Contracted, not addressable. The single most consequential line in Symbotic's (SYM) fiscal 2023 Form 10-K — located through EdgarBeast — describes systems being deployed in all of Walmart's 42 regional distribution centers, adding approximately $6.1 billion to the company's backlog. That is an order-book event you can point to a document for, not an addressable-market estimate.
The 8-K exhibit is where the terms hide, but the annual report is where the magnitude lands. Expanding the Walmart engagement to every regional distribution center converted a pilot-scale relationship into a fleet-scale commitment, and it is the kind of anchor contract that explains why Symbotic's backlog dwarfs its current revenue. A reader who wants to understand the order book should start here.
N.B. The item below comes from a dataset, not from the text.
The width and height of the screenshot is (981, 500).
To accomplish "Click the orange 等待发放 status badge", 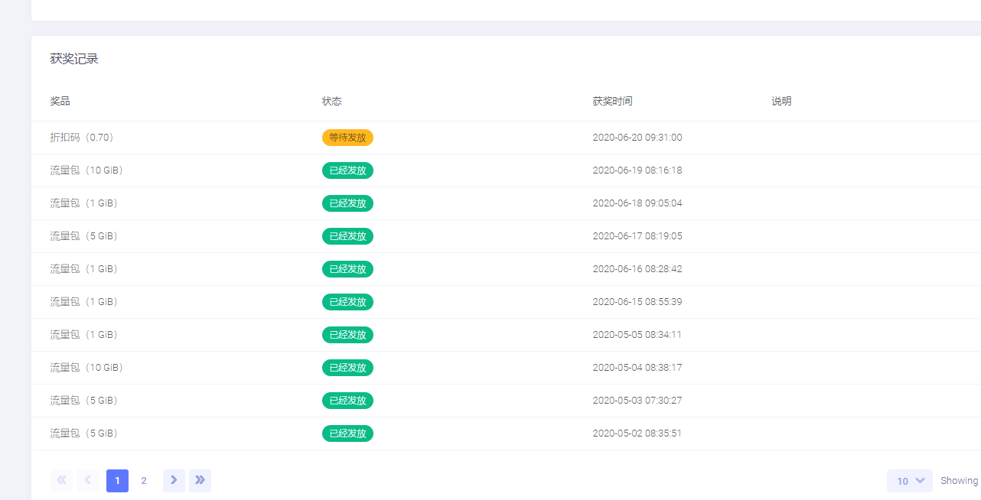I will tap(347, 138).
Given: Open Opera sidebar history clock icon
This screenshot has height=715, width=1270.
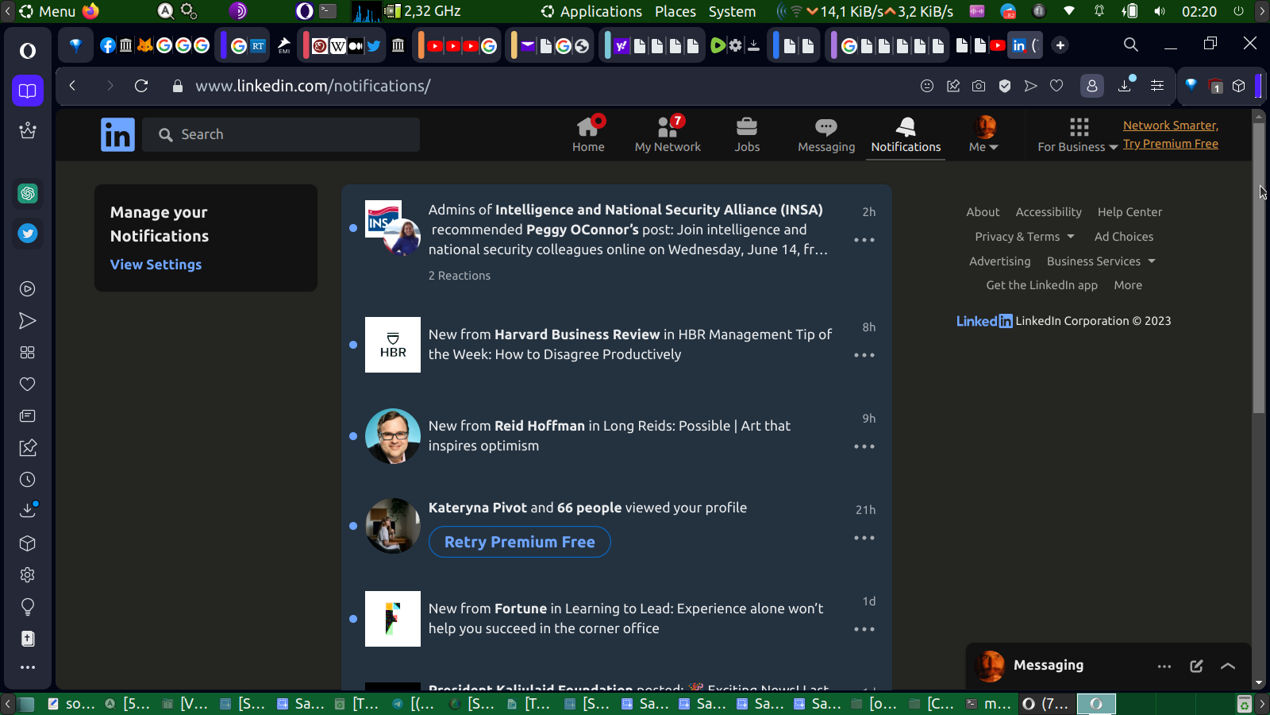Looking at the screenshot, I should point(28,480).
A commitment is not a deployment, though. The $6.1 billion addition is contracted value that recognizes over the multi-year installation timeline of warehouse automation, which is exactly why later filings stress that only a low-double-digit percentage of backlog converts in any given year. The contract sets the ceiling; the deployment cadence sets the pace.
The honest limit: a backlog figure tied largely to one customer is both Symbotic's biggest strength and its concentration risk in one number. The Walmart RDC expansion is the foundation of the company's growth — and the reason its customer-concentration disclosures matter so much.
The takeaway for the contracts desk: when Symbotic talks about backlog, the 42-RDC Walmart expansion is the load-bearing wall. The FY2023 10-K is where it was put on the record.